→ **What is required**:
Every line in the records below between the one holding "Given: Go to the Preferences step" and the one holding "Given: Enable the View Archived checkbox", inclusive, is to be set down exactly; all other lines are to be left out.
---*---
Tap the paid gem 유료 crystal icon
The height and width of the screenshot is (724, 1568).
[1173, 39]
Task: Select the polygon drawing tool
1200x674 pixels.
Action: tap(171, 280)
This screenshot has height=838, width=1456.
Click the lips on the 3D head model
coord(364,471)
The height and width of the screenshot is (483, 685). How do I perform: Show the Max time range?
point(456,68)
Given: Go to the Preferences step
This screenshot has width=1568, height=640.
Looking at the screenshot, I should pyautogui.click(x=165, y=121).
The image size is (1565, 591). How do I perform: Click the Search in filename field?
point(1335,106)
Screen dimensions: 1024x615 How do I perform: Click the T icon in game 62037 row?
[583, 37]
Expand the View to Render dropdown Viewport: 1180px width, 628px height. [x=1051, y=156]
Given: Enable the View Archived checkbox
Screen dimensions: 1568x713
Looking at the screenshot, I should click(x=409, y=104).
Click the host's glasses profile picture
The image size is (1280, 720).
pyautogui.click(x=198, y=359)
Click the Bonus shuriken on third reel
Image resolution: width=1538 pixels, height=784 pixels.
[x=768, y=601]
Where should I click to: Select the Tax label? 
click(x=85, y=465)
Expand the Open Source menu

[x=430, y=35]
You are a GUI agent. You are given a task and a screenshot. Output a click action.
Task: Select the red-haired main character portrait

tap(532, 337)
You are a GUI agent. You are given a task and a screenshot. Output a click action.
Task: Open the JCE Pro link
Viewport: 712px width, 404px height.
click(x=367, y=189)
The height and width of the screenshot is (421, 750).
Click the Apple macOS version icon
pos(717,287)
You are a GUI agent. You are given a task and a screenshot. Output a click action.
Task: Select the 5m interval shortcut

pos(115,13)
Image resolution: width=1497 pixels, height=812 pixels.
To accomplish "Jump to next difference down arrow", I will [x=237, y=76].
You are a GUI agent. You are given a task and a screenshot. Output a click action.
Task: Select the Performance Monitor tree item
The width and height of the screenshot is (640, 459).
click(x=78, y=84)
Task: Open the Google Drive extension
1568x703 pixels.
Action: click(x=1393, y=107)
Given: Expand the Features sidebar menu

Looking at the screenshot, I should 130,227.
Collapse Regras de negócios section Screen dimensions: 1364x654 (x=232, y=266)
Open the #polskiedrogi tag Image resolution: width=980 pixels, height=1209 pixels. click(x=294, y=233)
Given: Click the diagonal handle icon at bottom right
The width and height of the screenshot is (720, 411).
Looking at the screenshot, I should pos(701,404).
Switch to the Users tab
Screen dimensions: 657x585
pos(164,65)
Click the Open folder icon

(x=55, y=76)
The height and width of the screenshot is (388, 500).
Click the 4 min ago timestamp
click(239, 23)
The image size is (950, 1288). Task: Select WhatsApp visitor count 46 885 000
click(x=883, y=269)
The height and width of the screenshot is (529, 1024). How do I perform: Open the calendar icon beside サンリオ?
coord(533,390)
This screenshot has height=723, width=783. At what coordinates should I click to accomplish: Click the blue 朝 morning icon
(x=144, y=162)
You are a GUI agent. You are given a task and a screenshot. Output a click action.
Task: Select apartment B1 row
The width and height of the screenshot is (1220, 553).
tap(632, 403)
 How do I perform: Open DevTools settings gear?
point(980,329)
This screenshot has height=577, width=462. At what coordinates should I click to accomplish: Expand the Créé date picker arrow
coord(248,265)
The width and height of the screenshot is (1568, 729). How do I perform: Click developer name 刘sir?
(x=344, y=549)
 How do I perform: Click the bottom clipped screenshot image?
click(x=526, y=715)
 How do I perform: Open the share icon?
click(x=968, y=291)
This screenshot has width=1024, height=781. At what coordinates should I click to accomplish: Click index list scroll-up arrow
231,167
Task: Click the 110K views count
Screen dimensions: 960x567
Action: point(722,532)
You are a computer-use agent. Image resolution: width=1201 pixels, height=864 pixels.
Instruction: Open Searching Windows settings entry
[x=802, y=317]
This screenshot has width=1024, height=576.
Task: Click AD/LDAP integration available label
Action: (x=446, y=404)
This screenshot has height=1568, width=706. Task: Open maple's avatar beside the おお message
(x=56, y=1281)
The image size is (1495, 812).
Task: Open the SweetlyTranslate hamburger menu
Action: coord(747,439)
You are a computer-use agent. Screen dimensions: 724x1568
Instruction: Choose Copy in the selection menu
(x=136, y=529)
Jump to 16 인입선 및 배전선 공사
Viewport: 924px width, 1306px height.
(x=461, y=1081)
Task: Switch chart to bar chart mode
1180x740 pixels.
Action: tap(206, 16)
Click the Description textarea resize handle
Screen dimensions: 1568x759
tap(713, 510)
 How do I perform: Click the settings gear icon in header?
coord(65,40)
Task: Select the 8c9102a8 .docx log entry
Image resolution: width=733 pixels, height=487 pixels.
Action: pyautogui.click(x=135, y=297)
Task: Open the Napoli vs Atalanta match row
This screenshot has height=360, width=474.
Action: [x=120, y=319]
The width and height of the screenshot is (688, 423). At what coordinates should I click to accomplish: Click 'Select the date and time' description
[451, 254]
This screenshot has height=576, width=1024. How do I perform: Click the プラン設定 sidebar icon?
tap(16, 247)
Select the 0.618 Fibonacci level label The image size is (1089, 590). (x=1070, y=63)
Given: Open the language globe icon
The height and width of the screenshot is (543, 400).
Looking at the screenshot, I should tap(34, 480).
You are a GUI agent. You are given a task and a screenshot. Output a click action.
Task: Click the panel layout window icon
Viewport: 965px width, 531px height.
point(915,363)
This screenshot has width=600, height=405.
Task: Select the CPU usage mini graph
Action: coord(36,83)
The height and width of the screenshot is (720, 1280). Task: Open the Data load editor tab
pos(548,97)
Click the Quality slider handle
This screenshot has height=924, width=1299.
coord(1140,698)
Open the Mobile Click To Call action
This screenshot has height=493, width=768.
---*---
→ **Output for this task**:
Given: Go to the Preferences step
This screenshot has width=1568, height=640.
Looking at the screenshot, I should pyautogui.click(x=165, y=121).
The image size is (1565, 591). How do I perform: Click the Search in filename field?
point(1335,106)
Screen dimensions: 1024x615 How do I perform: Click the T icon in game 62037 row?
[583, 37]
Expand the View to Render dropdown Viewport: 1180px width, 628px height. [x=1051, y=156]
Given: Enable the View Archived checkbox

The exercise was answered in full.